Des réflexions ont eu lieu au sein d’un nombre grandissant d’entreprises et d’organisations quant à la mise en place de réseaux sociaux internes, qui permettront de trier les flux d’informations, de mettre en place des réseaux spécialisés, et d’utiliser l’intelligence collective pour, d’une part documenter les connaissances existantes et, d’autre part, permettre le développement de projets et d’idées innovantes.

Cette évolution, ce travail de collaboration, constituent un risque et une opportunité :

Un risque qui est lié

 à la qualité de la connaissance proposée qui peut être fausse (volontairement ou involontairement), incomplète, mal mise en perspective, ne respectant pas les principes de gestion de la propriété intellectuelle,

 à sa quantité illimitée du fait que plus aucune barrière à l’entrée n’est mise en place pour filtrer les « publications » en ligne;

Une opportunité car elle permet

 à de nouveaux entrants de participer à la co-création de connaissances, d’apporter une créativité nouvelle,

 aussi de mettre en place de nouvelles collaborations entre acteurs qui auparavant travaillaient séparément.

Le partage des connaissances et des informations est immédiat du fait de leurs publications en ligne. Il est même favorisé par les systèmes de médias sociaux du type « retweet » sur Twitter, « Like » sur Facebook, « rescoop » sur l’outil de curation Scoopit et tous les boutons « share » qui permettent de partager un contenu en un clic. Ces mécanismes permettent en un instant de retransmettre une information émanant d’un tiers à l’ensemble de son réseau. Mais ce partage est néanmoins limité du fait de :

L’accès à l’information. N’oublions pas qu’il reste un nombre non négligeable d’habitants du globe qui n’ont pas accès à l’Internet;L’accès à la « bonne » information qui nécessite un apprentissage important de la veille informationnelle, de la recherche d’informations fiables et qui renforcent l’utilisation de la curation. Ces usages et des formations spécifiques commencent à voir le jour au sein des entreprises et des universités;Les limites imposées par la propriété intellectuelle qui ne permet pas tous les partages. Un article, un contenu, une image qui serait protégé par le droit de la propriété intellectuelle ne peut pas être, par exemple, scanné et reproduit en ligne sans autorisation préalable ou respect des conditions prévues par l’auteur ou l’éditeur. Mais force est de constater que la propriété intellectuelle est souvent mise à mal dans les partages du Web 2.0.

Quant à la validation préalable des contenus, elle n’existe plus pour les contenus publiés sur Internet du fait que chacun peut y mettre en ligne le contenu qu’il souhaite. Mais la question de la vérification préalable des contenus n’est pas neuve.
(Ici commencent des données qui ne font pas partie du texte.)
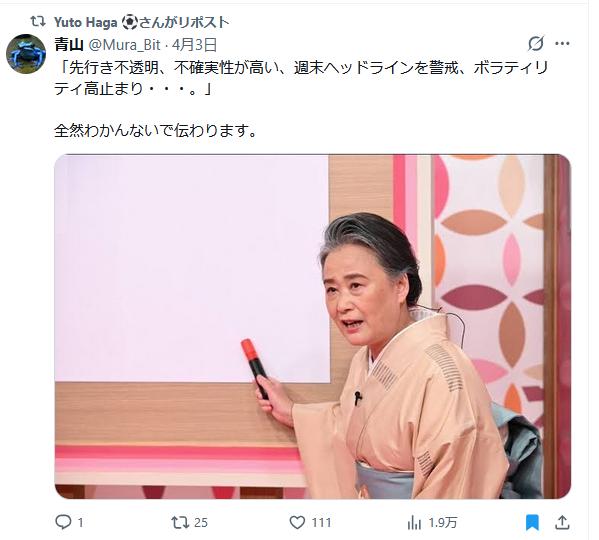Viewport: 599px width, 540px height.
Task: Click the @Mura_Bit handle link
Action: (125, 45)
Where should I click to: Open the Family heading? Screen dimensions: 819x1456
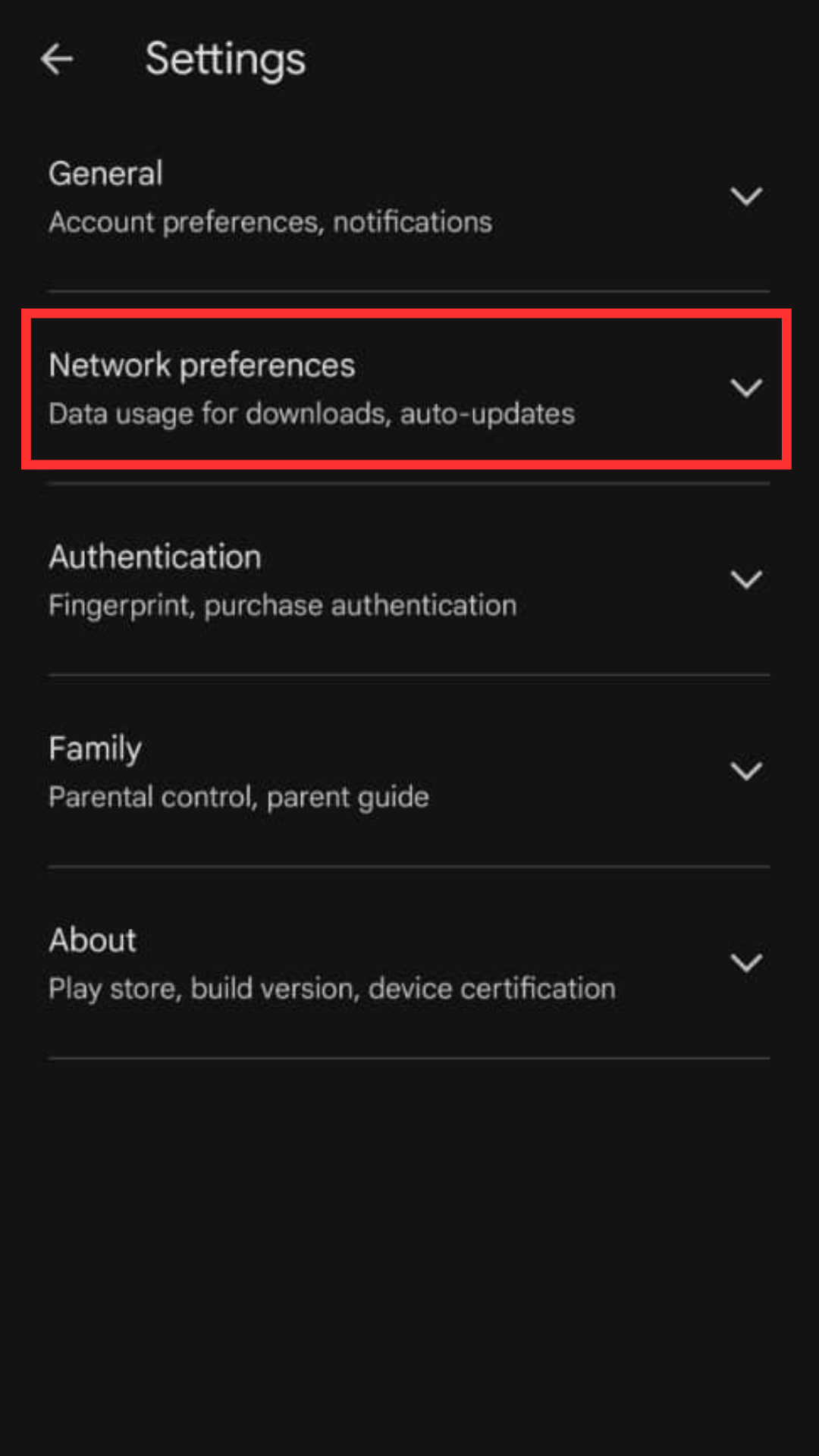click(95, 749)
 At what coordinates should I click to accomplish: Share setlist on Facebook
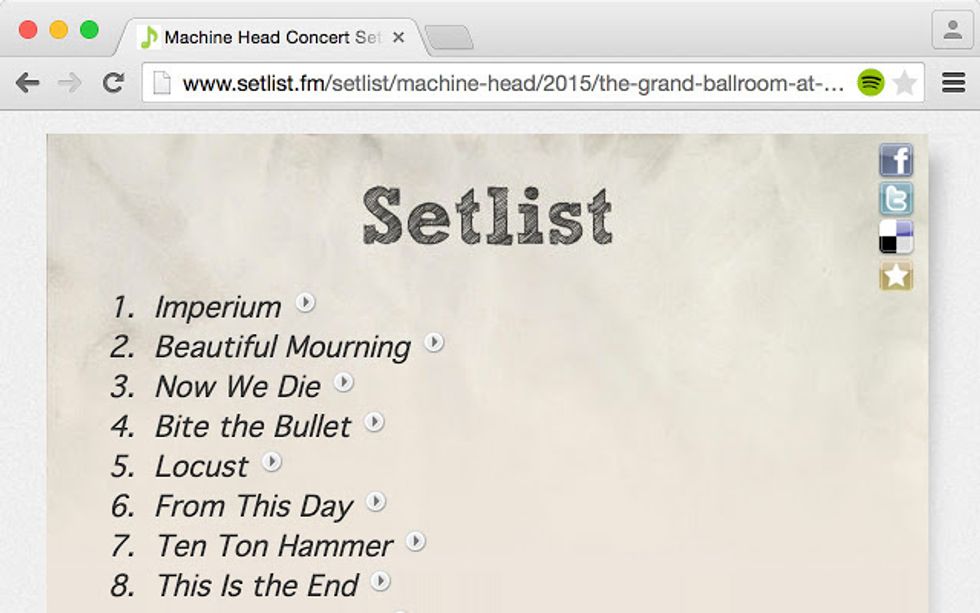pyautogui.click(x=896, y=160)
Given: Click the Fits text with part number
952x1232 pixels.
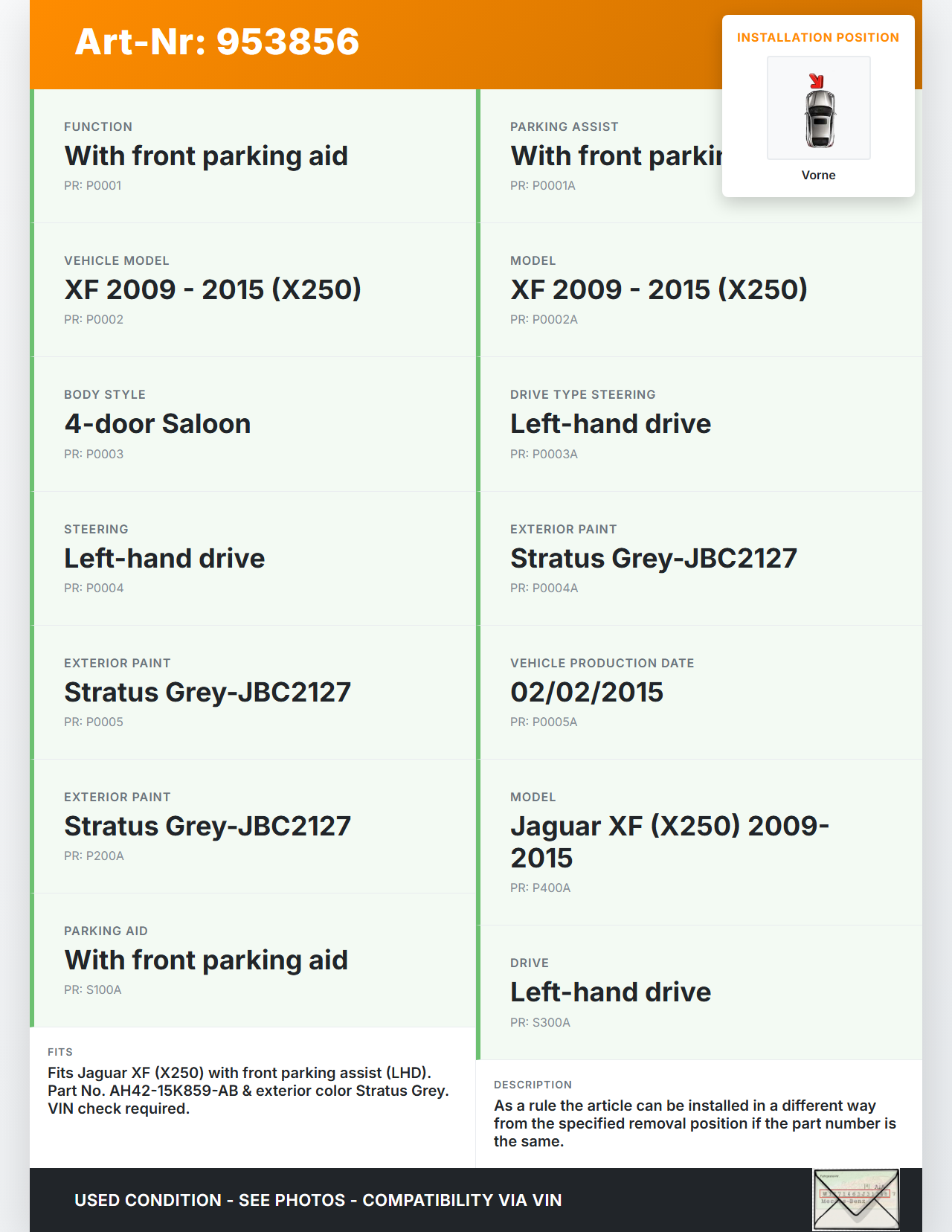Looking at the screenshot, I should [248, 1091].
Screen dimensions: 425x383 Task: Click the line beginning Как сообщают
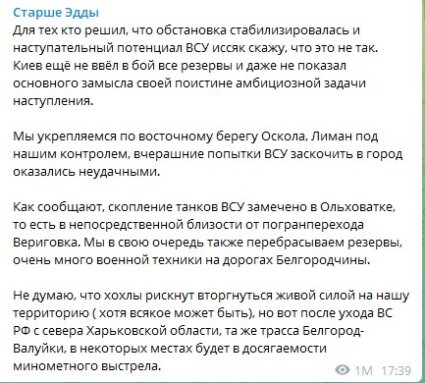(204, 207)
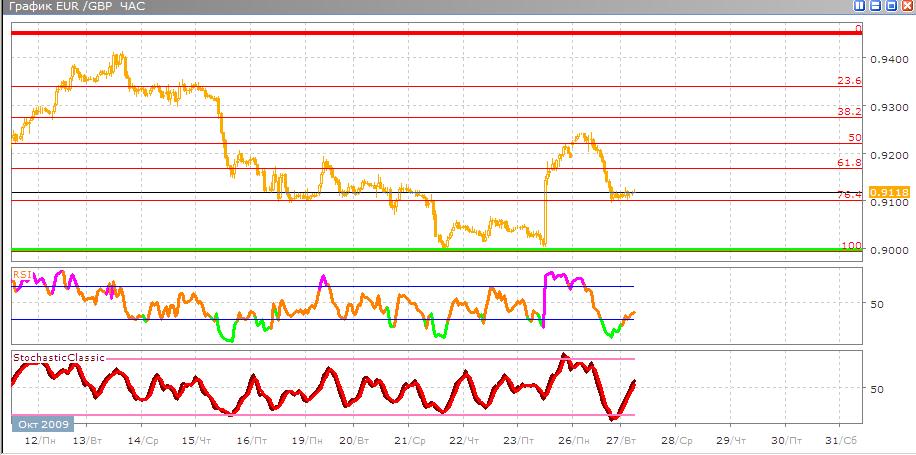Image resolution: width=916 pixels, height=455 pixels.
Task: Click the 38.2 Fibonacci level label
Action: [x=849, y=112]
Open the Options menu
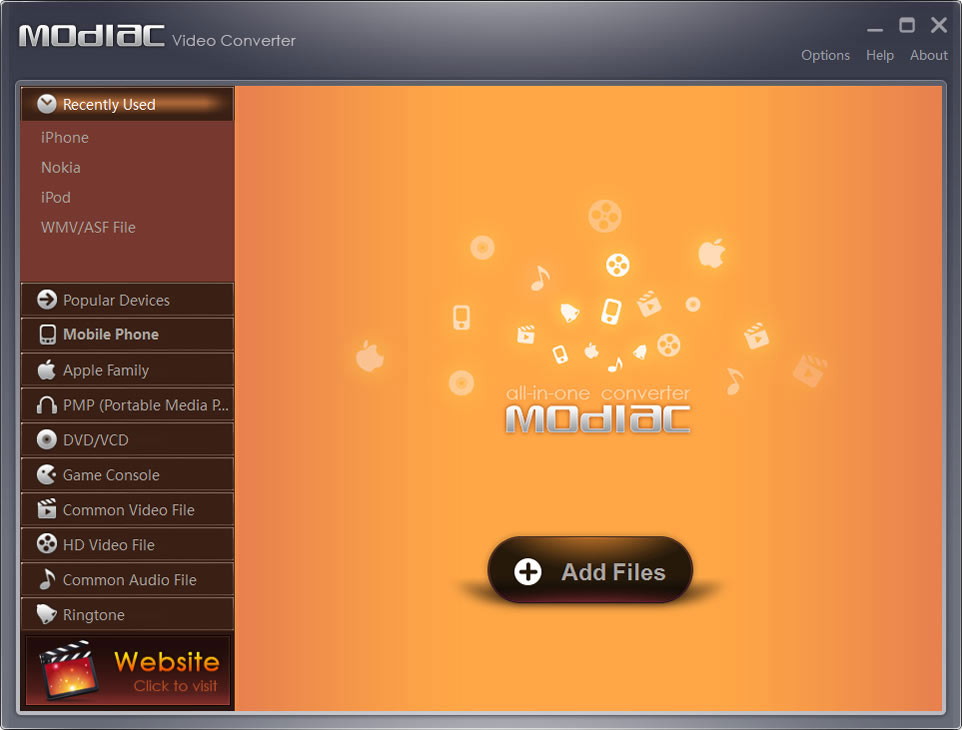The height and width of the screenshot is (730, 962). tap(825, 55)
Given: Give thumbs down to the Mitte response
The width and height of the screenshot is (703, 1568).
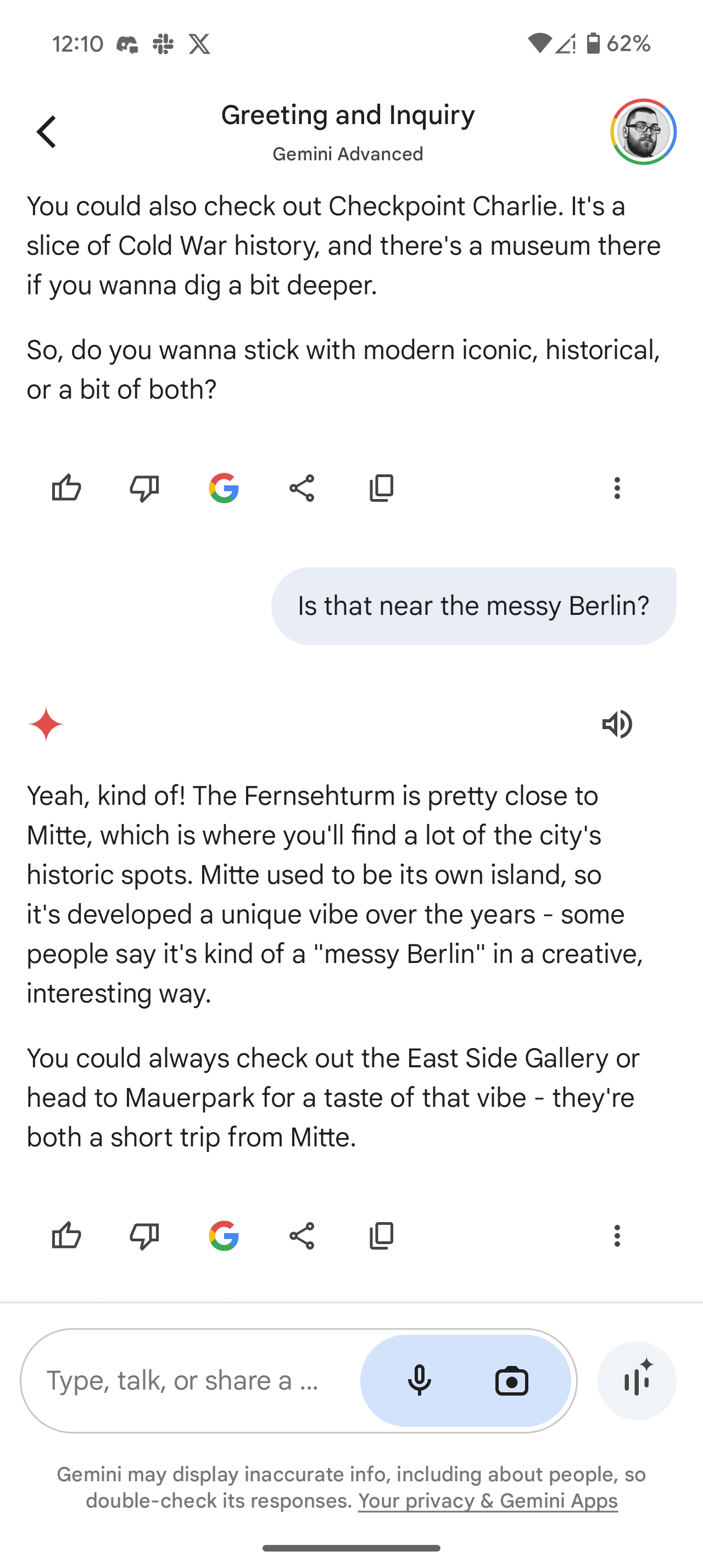Looking at the screenshot, I should pyautogui.click(x=144, y=1236).
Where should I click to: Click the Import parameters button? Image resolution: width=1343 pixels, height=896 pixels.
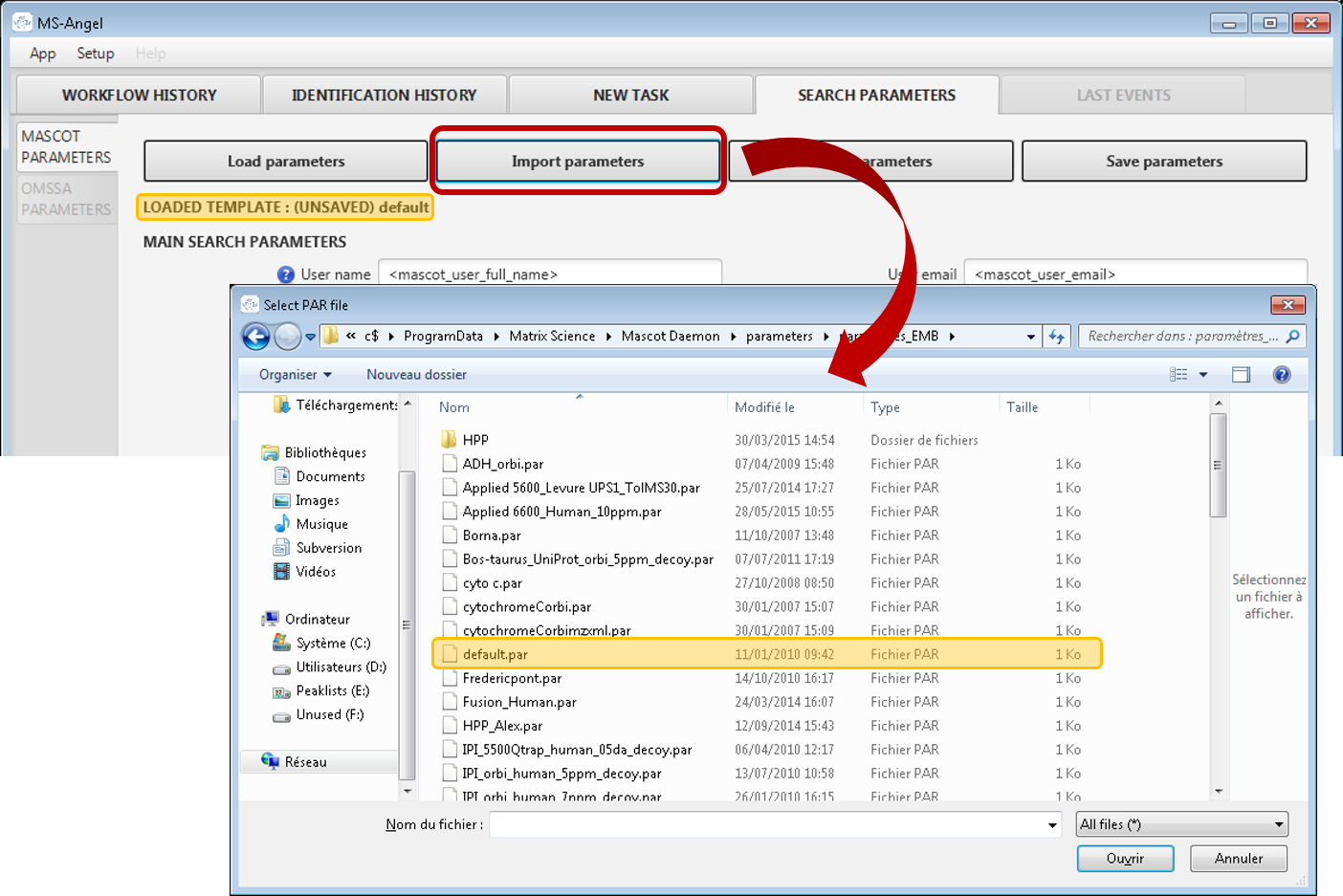point(578,162)
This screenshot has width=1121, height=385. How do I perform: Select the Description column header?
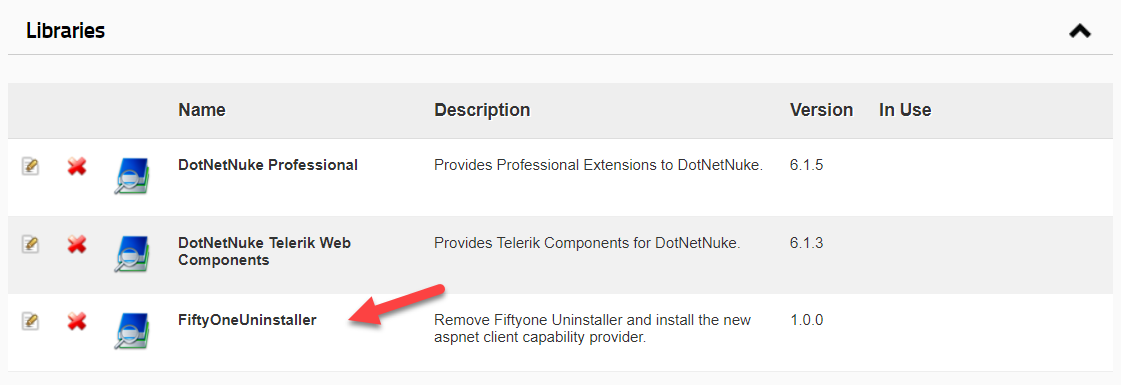482,110
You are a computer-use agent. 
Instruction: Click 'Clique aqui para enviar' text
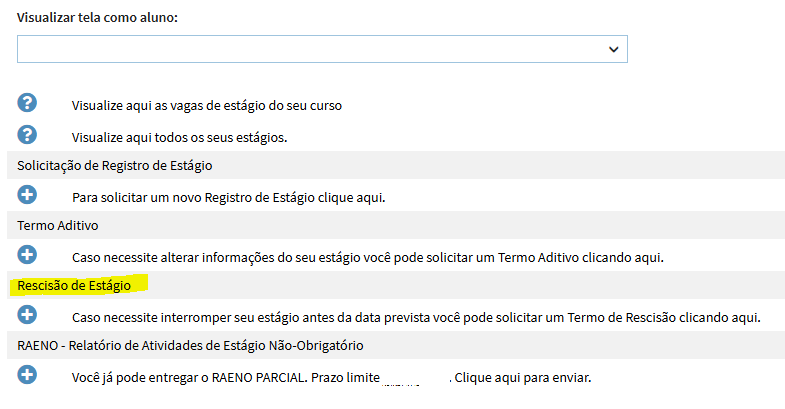pyautogui.click(x=523, y=378)
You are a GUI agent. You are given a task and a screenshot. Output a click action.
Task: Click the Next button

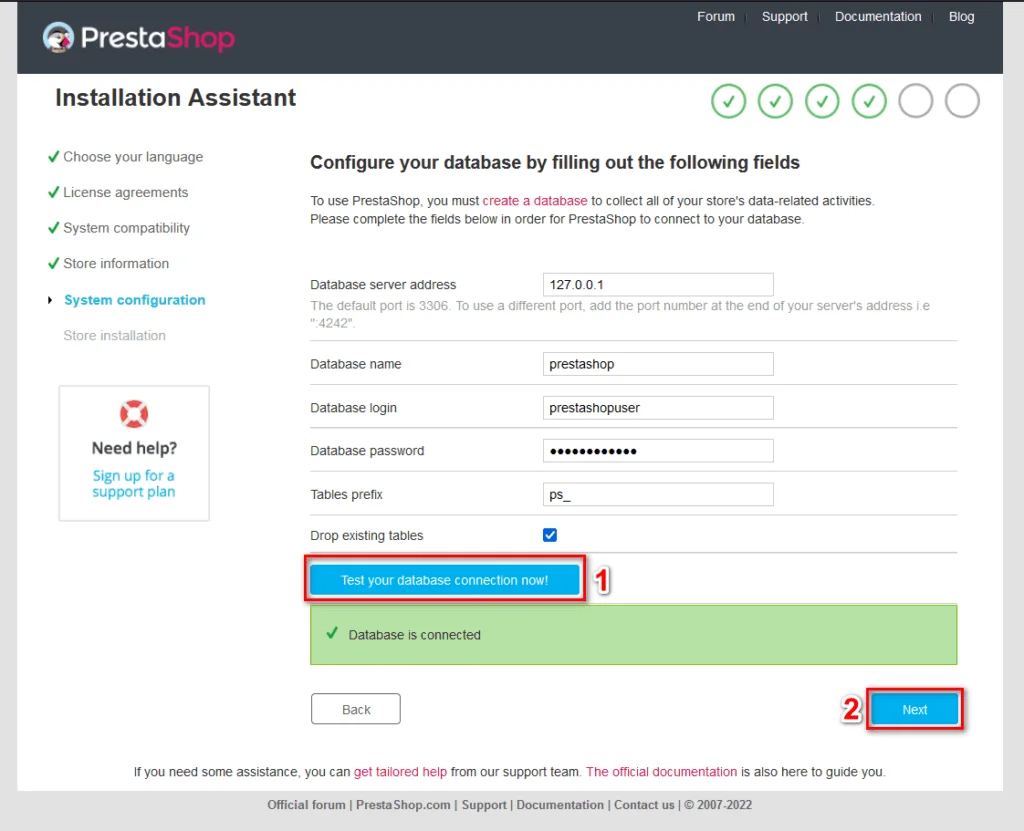[x=914, y=709]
Erasme déjà, critiquait la surabondance de livres imprimés : « Jusque dans quel recoin du monde ne volent-ils pas, ces essaims de nouveaux livres ? Leur multitude même est préjudiciable au savoir parce qu’elle crée une surabondance et que même dans les bonnes choses la satiété est néfaste.63 ». Au début de la période moderne, une poignée d’humanistes réclama un système de censure, jamais mis en place, pour garantir que seules des éditions de grande qualité soient imprimées64. Aujourd’hui encore, nombre d’intellectuels critiquent la surabondance de contenus sans contrôle préalable, et la perte de qualité de l’écrit digital. Ils rejoignent d’ailleurs certains Etats peu démocratiques désireux d’un plus grand contrôle des contenus disponibles sur Internet, mais pour des raisons plus politiques.